Joe can remember saying exactly this to his mum.

‘Time went by, and we couldn’t find him,’ Delilah goes on. ‘Then, on the thirtieth of June, someone broke into my son’s flat. Fingerprints on and around the fire escape suggested an intruder, but they didn’t match any we had on the system. His identity remained a mystery. Joe installed extra security and nothing else happened.

‘On the eleventh of July, a patrol car spotted someone answering Shane’s description on New Park Street. They gave chase, but he got away. He had, though, left behind a knife. Fingerprints on the knife matched fingerprints found in Joe’s flat. We knew beyond any doubt that Shane was the intruder.’

Around the table, people look at Joe as though expecting him to argue. He doesn’t.

‘The case went cold,’ Delilah says. ‘Then, a week ago, we found the body of Dora Hardwick, another homeless person, in a drain near Silver Street.

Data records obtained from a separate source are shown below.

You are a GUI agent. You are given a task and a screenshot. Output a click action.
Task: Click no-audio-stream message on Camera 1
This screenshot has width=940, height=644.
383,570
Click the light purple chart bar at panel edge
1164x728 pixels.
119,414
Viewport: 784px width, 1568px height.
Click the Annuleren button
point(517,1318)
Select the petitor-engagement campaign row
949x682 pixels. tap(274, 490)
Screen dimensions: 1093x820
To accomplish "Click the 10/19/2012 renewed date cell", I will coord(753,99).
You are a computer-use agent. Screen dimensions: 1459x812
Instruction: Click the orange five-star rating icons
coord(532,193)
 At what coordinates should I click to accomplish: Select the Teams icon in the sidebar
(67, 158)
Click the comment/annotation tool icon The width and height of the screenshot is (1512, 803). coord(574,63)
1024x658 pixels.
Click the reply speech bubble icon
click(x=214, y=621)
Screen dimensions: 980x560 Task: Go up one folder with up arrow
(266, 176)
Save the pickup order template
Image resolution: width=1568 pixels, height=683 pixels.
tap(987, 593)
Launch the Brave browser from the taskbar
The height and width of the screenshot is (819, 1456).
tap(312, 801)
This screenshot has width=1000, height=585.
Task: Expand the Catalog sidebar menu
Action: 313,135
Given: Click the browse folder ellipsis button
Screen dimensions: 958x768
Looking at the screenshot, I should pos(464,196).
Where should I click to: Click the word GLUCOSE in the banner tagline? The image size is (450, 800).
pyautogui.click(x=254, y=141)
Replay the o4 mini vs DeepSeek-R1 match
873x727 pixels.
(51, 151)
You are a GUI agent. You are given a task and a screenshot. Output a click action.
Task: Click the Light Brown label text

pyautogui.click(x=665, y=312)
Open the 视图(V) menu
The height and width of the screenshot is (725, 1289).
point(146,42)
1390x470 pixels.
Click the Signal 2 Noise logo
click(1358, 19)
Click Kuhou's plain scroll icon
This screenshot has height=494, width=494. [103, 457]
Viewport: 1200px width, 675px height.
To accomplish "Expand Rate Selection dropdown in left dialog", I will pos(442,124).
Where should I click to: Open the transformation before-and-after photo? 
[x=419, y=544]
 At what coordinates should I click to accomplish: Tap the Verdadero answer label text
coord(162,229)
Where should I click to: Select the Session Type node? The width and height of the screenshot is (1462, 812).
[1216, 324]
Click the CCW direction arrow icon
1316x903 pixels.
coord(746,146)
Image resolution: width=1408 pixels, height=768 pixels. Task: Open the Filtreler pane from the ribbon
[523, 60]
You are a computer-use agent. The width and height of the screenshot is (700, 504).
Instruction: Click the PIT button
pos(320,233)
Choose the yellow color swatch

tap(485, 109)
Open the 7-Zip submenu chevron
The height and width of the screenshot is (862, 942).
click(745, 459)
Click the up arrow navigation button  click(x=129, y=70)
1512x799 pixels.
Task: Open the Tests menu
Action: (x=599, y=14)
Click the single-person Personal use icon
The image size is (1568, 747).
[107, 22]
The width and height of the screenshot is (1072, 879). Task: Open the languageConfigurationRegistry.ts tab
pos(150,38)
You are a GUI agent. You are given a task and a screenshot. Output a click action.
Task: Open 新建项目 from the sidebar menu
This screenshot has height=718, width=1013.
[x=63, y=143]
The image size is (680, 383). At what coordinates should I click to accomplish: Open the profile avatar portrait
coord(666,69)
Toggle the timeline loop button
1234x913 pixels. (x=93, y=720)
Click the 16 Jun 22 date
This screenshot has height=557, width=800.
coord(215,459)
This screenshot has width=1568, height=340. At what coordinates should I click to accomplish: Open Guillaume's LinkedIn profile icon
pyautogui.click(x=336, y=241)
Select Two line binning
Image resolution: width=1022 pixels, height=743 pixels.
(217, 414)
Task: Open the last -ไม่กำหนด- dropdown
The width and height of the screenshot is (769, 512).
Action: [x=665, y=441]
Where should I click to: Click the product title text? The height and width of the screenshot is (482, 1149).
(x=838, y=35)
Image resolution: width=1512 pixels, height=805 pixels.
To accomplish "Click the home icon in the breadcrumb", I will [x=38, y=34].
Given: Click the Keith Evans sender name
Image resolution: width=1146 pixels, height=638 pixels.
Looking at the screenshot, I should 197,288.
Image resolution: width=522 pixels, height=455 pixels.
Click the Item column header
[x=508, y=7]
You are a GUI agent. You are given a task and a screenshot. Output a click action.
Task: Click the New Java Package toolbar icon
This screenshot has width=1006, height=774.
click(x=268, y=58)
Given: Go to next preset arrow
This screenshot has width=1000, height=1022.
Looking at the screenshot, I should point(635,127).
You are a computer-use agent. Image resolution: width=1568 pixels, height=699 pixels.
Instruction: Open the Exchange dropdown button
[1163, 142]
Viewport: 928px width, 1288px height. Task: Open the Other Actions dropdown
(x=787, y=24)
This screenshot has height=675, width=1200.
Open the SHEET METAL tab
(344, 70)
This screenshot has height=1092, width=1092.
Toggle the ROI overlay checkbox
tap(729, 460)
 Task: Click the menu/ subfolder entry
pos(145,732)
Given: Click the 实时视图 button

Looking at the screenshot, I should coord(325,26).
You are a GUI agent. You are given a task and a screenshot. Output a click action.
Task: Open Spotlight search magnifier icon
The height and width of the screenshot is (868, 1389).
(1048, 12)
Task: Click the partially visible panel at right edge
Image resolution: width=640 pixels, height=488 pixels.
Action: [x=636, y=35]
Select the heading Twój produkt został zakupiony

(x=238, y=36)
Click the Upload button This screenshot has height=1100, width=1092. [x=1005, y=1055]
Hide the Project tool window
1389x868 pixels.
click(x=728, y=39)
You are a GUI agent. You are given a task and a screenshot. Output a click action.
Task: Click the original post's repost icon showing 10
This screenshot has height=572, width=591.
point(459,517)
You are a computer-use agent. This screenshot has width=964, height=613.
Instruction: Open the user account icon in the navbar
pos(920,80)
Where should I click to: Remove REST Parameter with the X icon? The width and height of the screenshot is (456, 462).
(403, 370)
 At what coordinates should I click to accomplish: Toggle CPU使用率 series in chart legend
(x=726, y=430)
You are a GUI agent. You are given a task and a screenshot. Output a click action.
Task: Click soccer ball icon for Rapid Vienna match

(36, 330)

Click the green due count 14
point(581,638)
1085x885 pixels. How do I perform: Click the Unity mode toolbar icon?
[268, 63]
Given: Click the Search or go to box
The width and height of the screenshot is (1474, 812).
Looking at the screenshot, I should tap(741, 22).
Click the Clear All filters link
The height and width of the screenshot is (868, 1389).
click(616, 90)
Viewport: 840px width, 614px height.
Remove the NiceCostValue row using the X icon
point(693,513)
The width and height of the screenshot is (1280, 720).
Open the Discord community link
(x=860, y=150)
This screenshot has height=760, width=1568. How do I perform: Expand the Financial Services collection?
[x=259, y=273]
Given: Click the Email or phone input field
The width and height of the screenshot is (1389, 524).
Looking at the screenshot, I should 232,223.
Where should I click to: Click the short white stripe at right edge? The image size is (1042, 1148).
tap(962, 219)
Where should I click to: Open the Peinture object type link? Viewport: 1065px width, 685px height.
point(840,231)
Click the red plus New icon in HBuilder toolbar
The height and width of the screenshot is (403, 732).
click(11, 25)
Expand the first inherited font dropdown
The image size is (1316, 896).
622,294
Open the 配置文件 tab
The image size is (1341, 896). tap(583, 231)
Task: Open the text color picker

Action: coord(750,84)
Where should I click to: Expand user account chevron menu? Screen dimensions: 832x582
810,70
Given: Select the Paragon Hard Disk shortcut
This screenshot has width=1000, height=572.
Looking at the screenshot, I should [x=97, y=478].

From the last sighting of her alive, the finding of her belongings in the river, and from an appointment that she didn’t keep, we assumed her most likely date of death was Friday the twenty-sixth of July. That same evening, Felicity Lloyd not only crashed her car and fled the scene of the accident, but was seen running around the streets of Cambridge, in some distress, and wearing a dress that appeared to be severely bloodstained.’